Ashley Koehler is the Development Associatewith Canine Companions for Independence.
1. Ashley can you tell how Canine Companions for Independence came about and who it helps?
Canine Companions was established in 1975 with the mission to enhance the lives of people with disabilities by providing highly trained assistance dogs and ongoing support to ensure quality partnerships. Assistance dogs from Canine Companions are placed with individuals with physical disabilities other than blindness. Some of the disabilities served by Canine Companions include cerebral palsy, spinal cord injury, multiple sclerosis, muscular dystrophy, and traumatic brain injury. Canine Companions provides assistance dogs completely free of charge to the recipients.
2. What sort of tasks does the average Canine Companion perform for the person they are helping?
Assistance dogs from Canine Companions master over 40 commands and are able to retrieve dropped items, open and close doors and drawers, turn on and off light switches, and even help pull manual wheelchairs. Canine Companions also has a hearing dog program where dogs are trained to alert their deaf or hard-of-hearing partners to important sounds in their environment – such as fire alarms, a knock at the door or someone calling their name.
3. How can someone in the community help out by fundraising or becoming a volunteer puppy raiser? What is involved if someone would like to participate?
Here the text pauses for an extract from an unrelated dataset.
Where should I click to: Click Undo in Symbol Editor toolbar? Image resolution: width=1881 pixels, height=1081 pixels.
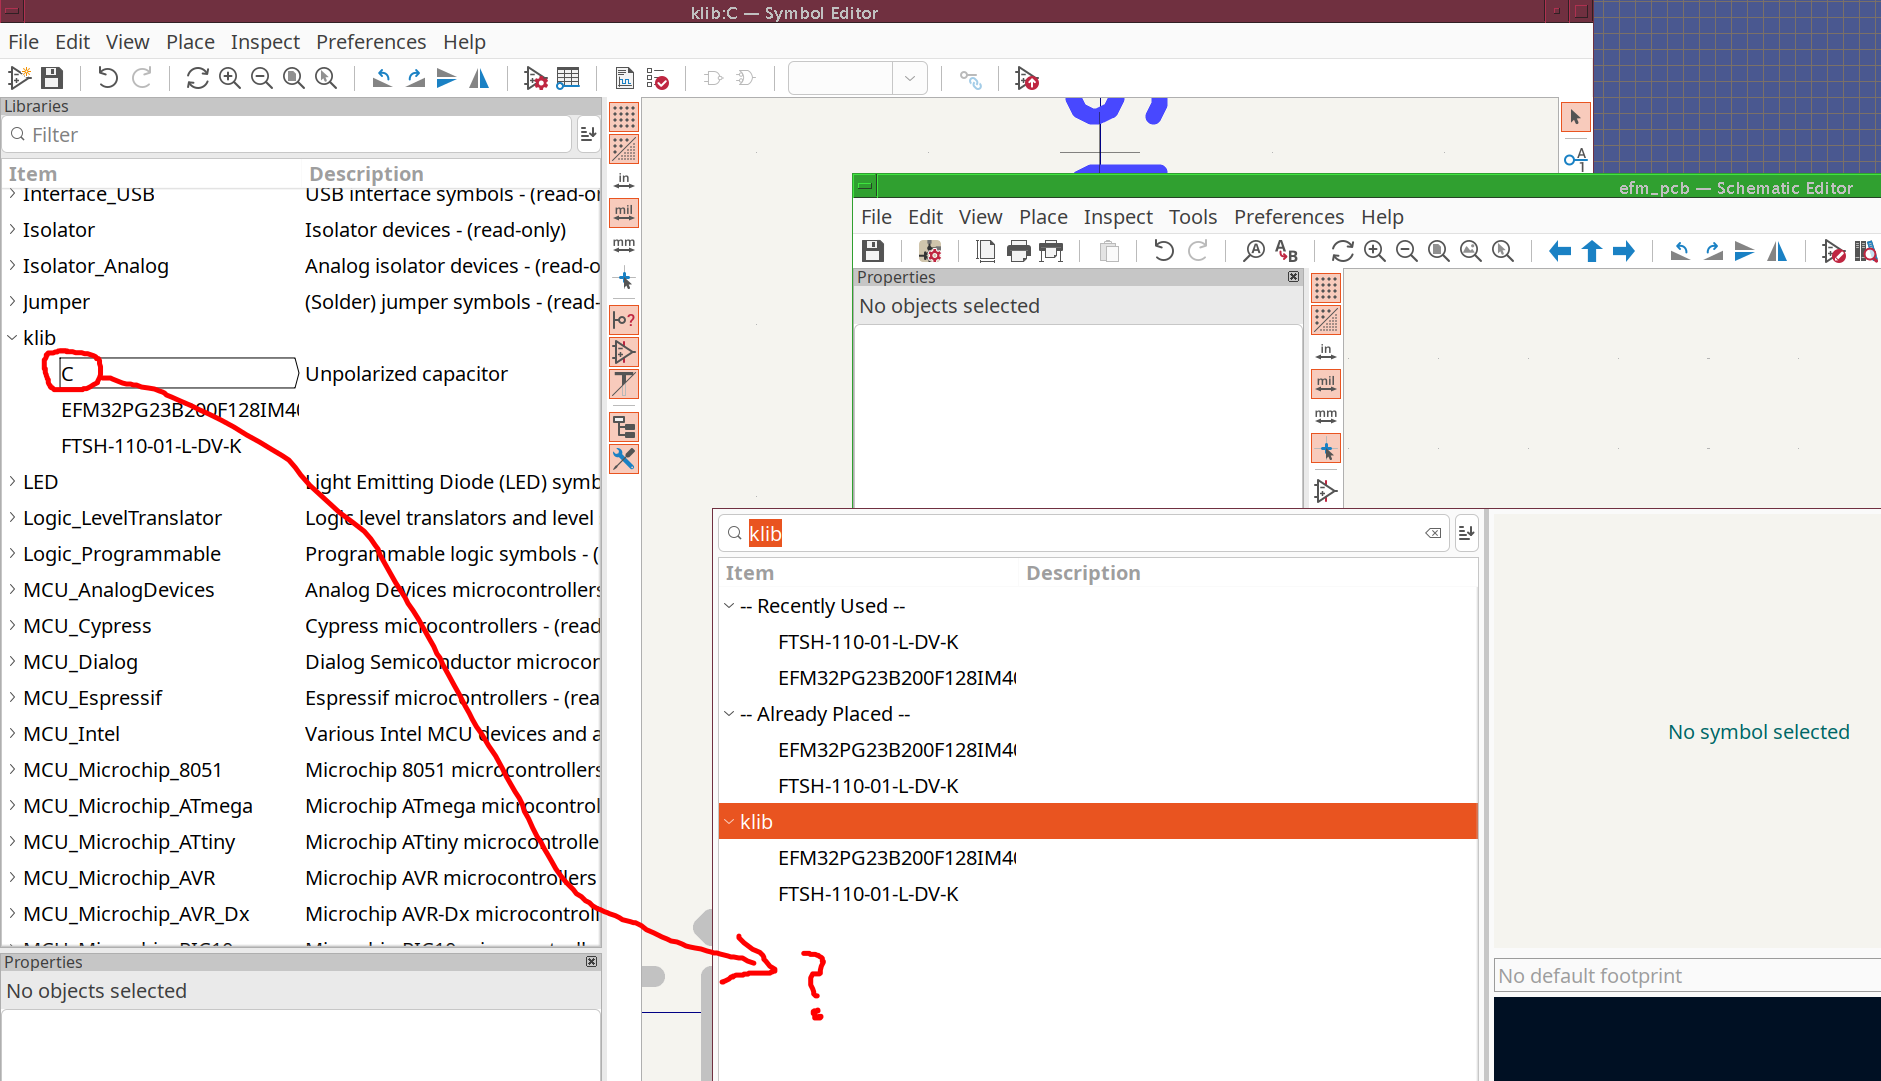coord(108,78)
What percentage of the puppies have what it takes to make it through 'college' and become an assistance dog?
As a non-profit organization, Canine Companions is always looking for volunteers to help with fundraising and community awareness.
People interested in helping in these areas can contact our Kansas City Volunteer Chapter at firstname.lastname@example.org to learn more.
Canine Companions is also always looking for volunteer puppy raisers.
These special volunteers spend approximately 16 months providing basic obedience and socialization to a specially bred Canine Companions' puppy before returning it to the organization for professional training. Approximately 40 percent of the dogs successfully complete professional training and go on to become assistance dogs. To learn more about this exciting volunteer opportunity visit www.cci.org/puppyraiser.
4. Can you tell us about the Canine Companions' Wounded Veterans Initiative?
In 2007 Canine Companions created the Wounded Veterans Initiative to make veterans aware of the benefits of assistance dogs.
Canine Companions has provided many assistance dogs to U.S. war veterans across the country.
For a veteran making a new start putting their life back together from an injury, an assistance dog can provide the help they need to regain independence.
5. What are some examples of people with specific disabilities being helped with daily tasks?
Assistance dogs from Canine Companions work to increase independence for people with disabilities. Imagine not being able to reach your phone in an emergency or being locked out of your house because you dropped your keys and cannot pick them up.
These are some of the tasks Canine Companions' assistance dogs can complete to enhance peoples' lives.
They also act as social icebreakers in public, taking peoples' attention away from someone's disability and providing a conversation starter.